Hercules capturing Cerberus
An early SharePoint cert test

Three personas you’ll need to adopt, three sets of skills to master, if you want your stuff to be relevant and get read …

Librarian – Where to start with a big pile of information that needs to be captured and categorized? Consider the typical technical tome – when browsing at the bookstore, how do you pick the one you will buy? I will select the winner by browsing the table of contents, to see how the subject matter lays out – very important stuff. But how do you end up using it? More often than not, I keep going back to the index, to locate a specific word (topic) and find out where the author has stashed the details. The Librarian should know the vocabulary in the book and the surrounding / related areas of knowledge, and fill the index with the key words and phrases that folks keep coming to the information desk to ask about. Sure, most word processors will automate the pagination tasks, but there is some skill and art in choosing the right words – and making sure the document contains those words in all the right places.
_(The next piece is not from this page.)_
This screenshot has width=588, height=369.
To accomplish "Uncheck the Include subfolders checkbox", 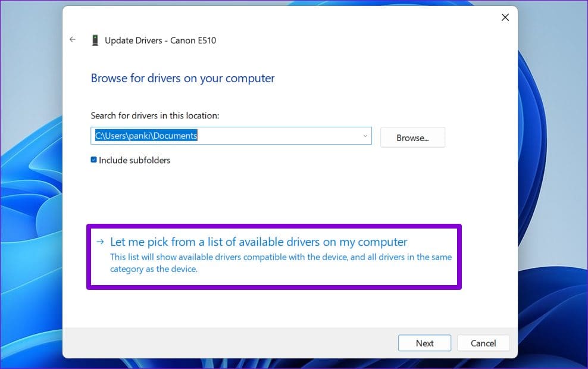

Experienced authors who rely on the index to function as their “local Google” will go back to the text and place key words in all the right places. Savvy intranet content producers will anticipate the searcher’s keywords and make sure they are in the document and/or the metadata.

Marketer – There’s more to it then just anticipating the reader’s needs. It’s not enough to write effective prose – you need to create content that wants to be found. Attack the problem like an SEO expert; learn how the search engine indexes content, and what data and metadata gets scanned. The Marketer will understand the local lingo and style of describing things, and make sure to include those words and that style in the text. Be realistic and humble – the vast majority of the planet does not actually think exactly like you do. Think about how you search for stuff on the internet, but also work hard to observe and learn how other folks find and absorb new information.

Completing the document is not enough – success is only achieved when people are actually reading and understanding the material. And they have to find it before they can read it.

Coach – You can document and publish plenty of material, but unless you get folks to actually change their behavior and use the tools, it will sit their like those big fat binders from long-past meetings, lovingly put together for the big event but now gathering dust on the bookshelf in the corner. The key is to find the opinion leaders, the folks who set the standards for the group – and give them extra attention and detailed, task-oriented coaching to change their behavior. Target the experienced hand, the one that folks like to emulate, possibly the one who can dictate the team’s behavior – and get right on the keyboard with them, helping them learn how to use this stuff.

This approach clearly will not scale to a large, geographically dispersed team; but if you can Coach the team leader(s) – teach the right skills and set the right expectations – the rest will follow.